## Passage provided
┌──

Subject to Clause 8.6, this Guarantee shall remain in force until all sums due and owing in accordance with the terms of this Guarantee have been paid to the Beneficiary by the Guarantor (or the Counterparty).

 

2.4

Notwithstanding anything to the contrary contained in this Guarantee, the Guarantor’s maximum aggregate liability under this Guarantee shall not exceed the Guarantee Liability Amount.

 

2.5

The Beneficiary shall not proceed or claim against the Guarantor under this Guarantee unless:

 

  2.5.1

if the Vessel Return Condition is satisfied, the Trigger Event Date has occurred and the Beneficiary has, subject to clause 2.6 below, sold or otherwise disposed of the Ship in accordance with the terms of the Mortgage and Guaranteed Obligations remain outstanding after application of the net proceeds of such sale or other disposition to the repayment of the Deferred Payment in accordance with the terms of the Mortgage and the DPA; or

 

  2.5.2

if the Vessel Return Condition is not satisfied, the Trigger Event Date has occurred.

 

2.6

The Beneficiary shall give the Guarantor not less than 45 days’ notice of any intended bona fide sale or other disposition of the Ship pursuant to the exercise by the Beneficiary of its remedies under the Mortgage so as to afford the Guarantor the opportunity to maximise the amount of the Beneficiary’s recovery from such sale or disposition. Without prejudice to the generality of other provisions under this Guarantee, the Beneficiary shall conduct such sale or other disposition of the Ship in good faith.

 

3

Preservation of Liability

 

3.1

Action or inaction by Beneficiary The Beneficiary may without notice to the Guarantor and without prejudice to any obligation of the Guarantor:

 

  3.1.1

grant, discontinue, increase, reduce, terminate or vary in any way any agreement with or financial accommodation to any person or any related banking charges, interest or fees;

 

  3.1.2

allow time, indulgence or other concession to any person;

 

  3.1.3

enter into, vary, release or refrain from taking, perfecting or enforcing any right or security which it holds now or in the future from any person; and

 

  3.1.4

do or neglect to do anything which (but for this Clause) might operate to release or reduce the obligations of the Guarantor under this Guarantee.

└──

## Challenge 1
Reproduce a part of the guarantee text above word for word, starting at "allow time, indulgence" and ending at "under this Guarantee.".
## Challenge 2
In the guarantee text above, how much notice must the Beneficiary give the Guarantor before any intended sale or other disposition of the Ship?
## Challenge 3
Translate this sentence from the guarantee text above into Spanish: "Notwithstanding anything to the contrary contained in this Guarantee, the Guarantor’s maximum aggregate liability under this Guarantee shall not exceed the Guarantee Liability Amount."

## Material
┌──

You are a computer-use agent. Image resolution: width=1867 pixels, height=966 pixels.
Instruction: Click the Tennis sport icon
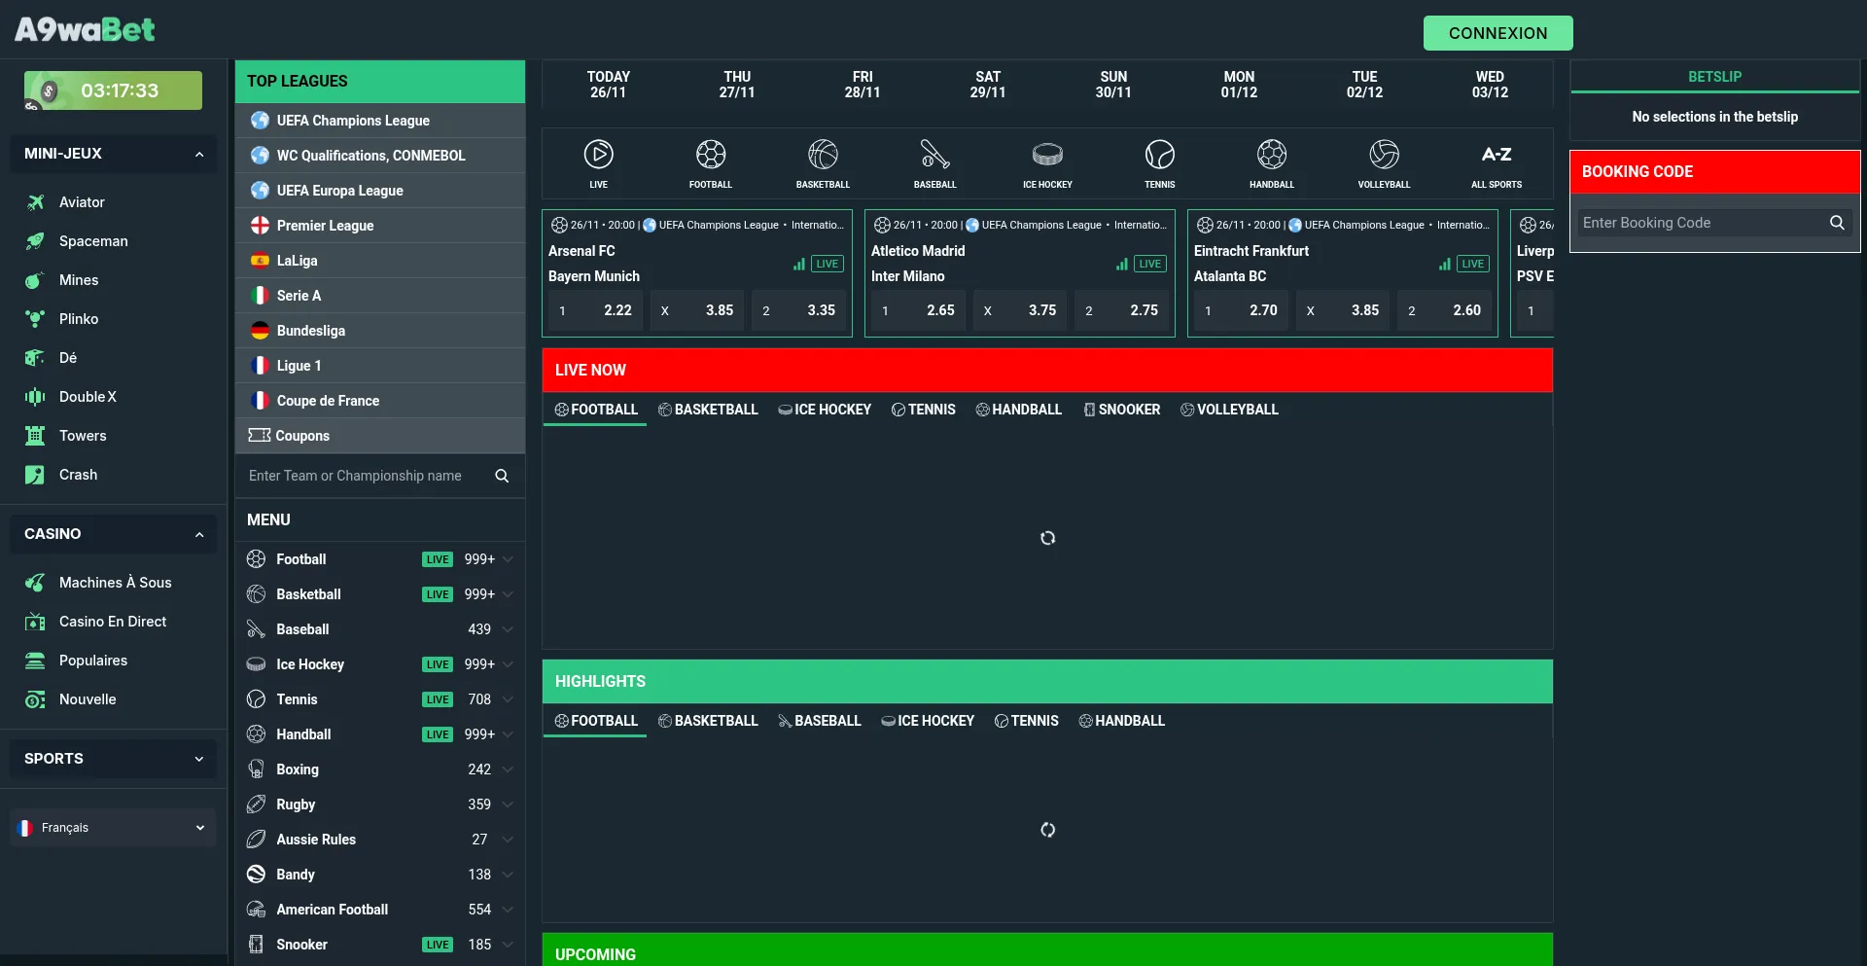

└──

## Written solution 1
allow time, indulgence or other concession to any person;

 

  3.1.3

enter into, vary, release or refrain from taking, perfecting or enforcing any right or security which it holds now or in the future from any person; and

 

  3.1.4

do or neglect to do anything which (but for this Clause) might operate to release or reduce the obligations of the Guarantor under this Guarantee.

## Written solution 2
Not less than 45 days' notice.

## Written solution 3
No obstante cualquier disposición en contrario contenida en esta Garantía, la responsabilidad total máxima del Garante en virtud de esta Garantía no excederá el Importe de Responsabilidad de la Garantía.